## What the task asks
In the material below, the lines to repeat exactly run from the one containing "here (479, 185)" to the very last line, both included.
### Records for processing ###
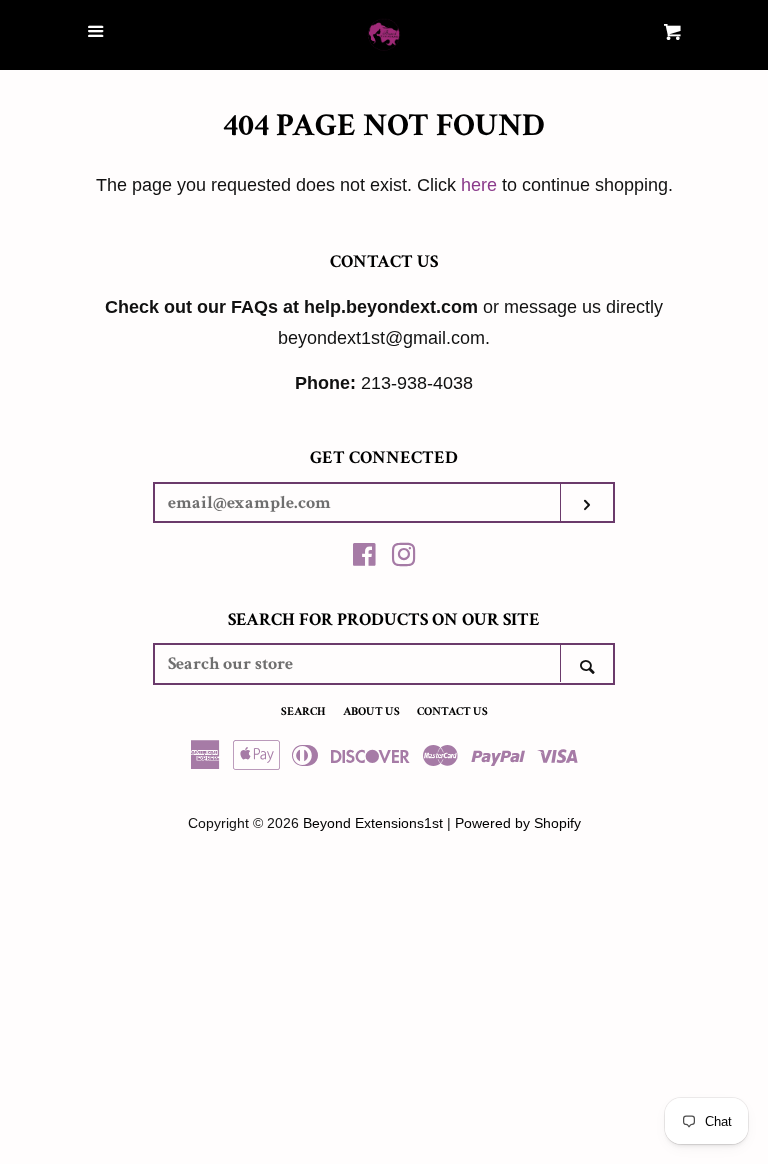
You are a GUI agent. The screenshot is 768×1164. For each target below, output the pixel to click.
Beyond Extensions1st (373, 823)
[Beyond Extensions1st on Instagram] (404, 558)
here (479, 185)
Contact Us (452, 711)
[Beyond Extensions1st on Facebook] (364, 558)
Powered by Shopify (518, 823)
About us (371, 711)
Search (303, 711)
###
## Output below
here (479, 185)
Contact Us (452, 711)
[Beyond Extensions1st on Facebook] (364, 558)
Powered by Shopify (518, 823)
About us (371, 711)
Search (303, 711)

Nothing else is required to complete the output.